What is the difference between a 0 and a missing code for the longitudinal weights? Does missing indicate not able to link (an unlinkable sample) and a 0 indicate that a link is theoretically possible but no link is made?

When someone in MISH 8 who receives a code of 0 for lnkfw1mwt – does this indicates but that links between that MONTH and YEAR are possible with the MONTH/YEAR of the subsequent MISH (+1 month or +8 months depending on MIS), even though this particular respondent isn’t eligible to link.


The difference between a longitudinal weight value of zero and a missing code is largely conceptual. In practice, observations associated with both of these codes will effectively be omitted from weighted analysis. As is discussed in the WTFINL variable description, the raw sampling weights in the basic monthly samples are “based on the inverse probability of selection into the sample and adjustments for the following factors: failure to obtain an interview; sampling within large sample units; adjustments to the known distribution of the entire population according to stage, age, sex, race, and Hispanic ethnicity; and allotting a weight of zero to populations not sampled in other monthly surveys (i.e., persons in the Hispanic oversample and members of the armed forces in ASEC samples).” Missing codes, on the other hand are not able to be linked for a variety of reasons, including: (i) that the individual should have responded to the questionnaire in the subsequent month or (ii) the individual is in the an incoming or outgoing rotation group (e.g., MISH==1,4,5, or 8).

Hi Jeff,

Thanks for your reply. I’m talking specifically about the longitudinally linking weights, e.g.
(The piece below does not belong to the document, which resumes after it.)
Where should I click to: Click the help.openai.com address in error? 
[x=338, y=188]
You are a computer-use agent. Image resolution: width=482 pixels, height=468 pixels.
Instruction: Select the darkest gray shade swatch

LNKFW1MWT.

The documentation on IPUMS defines the universe for this variable “Those individuals who are eligible to link to the next month.” The vast majority (97% from 1976-present) of people who are in MIS 8 (and therefore not eligible to link to the next month due to survey design) receive a code of zero (0), rather than missing (.). If the universe statement was correct, all of these individuals would have received a missing code (.). Further, the documentation doesn’t define values of zero (0).

The remaining 3% receive a missing code. The missing codes, from looking at the data, appear to be concentrated in “unlinkable samples”, which is consistent with the statement “Users should note that availability of these variables in a given sample is contingent on the availability of the samples required to make the given type of link” from the FAQs on weighting linked samples.

Another area where the documentation could be clarified is to be clear what is meant by adjacent months (specifically calendar MONTH vs MISH). My first assumption for interpreting LNKFW1MWT was that for someone in MISH 4, this would be the weight for MISH 5. It clearly isn’t, as everyone receives a value of 0 or ., as for MISH = 8. Instead, it looks like the relevant weight for that comparison is LNKFWMIS45WT – and adding a note in the documentation might be helpful…

I think this could be further clarified by saying “two adjacent calendar months” rather than two adjacent months and being clear in the documentation about how to interpret the weight for those in MISH 4 and 8 (who are not eligible to link to the next calendar month, yet are included in the universe for this variable).

Likewise clarifying the universe statement for LNKFW1MWT to be specific to calendar month might also help: “Individuals interviewed in a calendar month that is linkable to the next calendar month.”

Also, it would be nice to have clarity on the meaning of zero.

The reason this matters to me is that I was hoping to use these weights to identify linkable samples for analysis, rather than simply to use the weights. So, having missing codes (.) identify unlinkable samples is really helpful to me and I hope you would keep this feature.

I’m a former IPUMS staffer, so I’m happy to follow up directly with Jose or others on CPS.

And thanks to the IPUMS-CPS staff … I was delighted to learn that these weight variables (hopefully) identify unlinkable samples.


Thanks for these detailed notes. I will send this to the IPUMS CPS Team to use as a reference when they update the documentation for the longitudinal sampling weights. These longitudinal sampling weights were released relatively recently, so this feedback is very valuable.

Regarding identifying linkable samples: The IPUMS CPS Team recently held a Summer Workshop that focused on using the linking capabilities of the CPS data. It seems to me that some of the resources shared for this workshop (which is all available here) will be helpful to you.

Thanks for sharing the additional materials!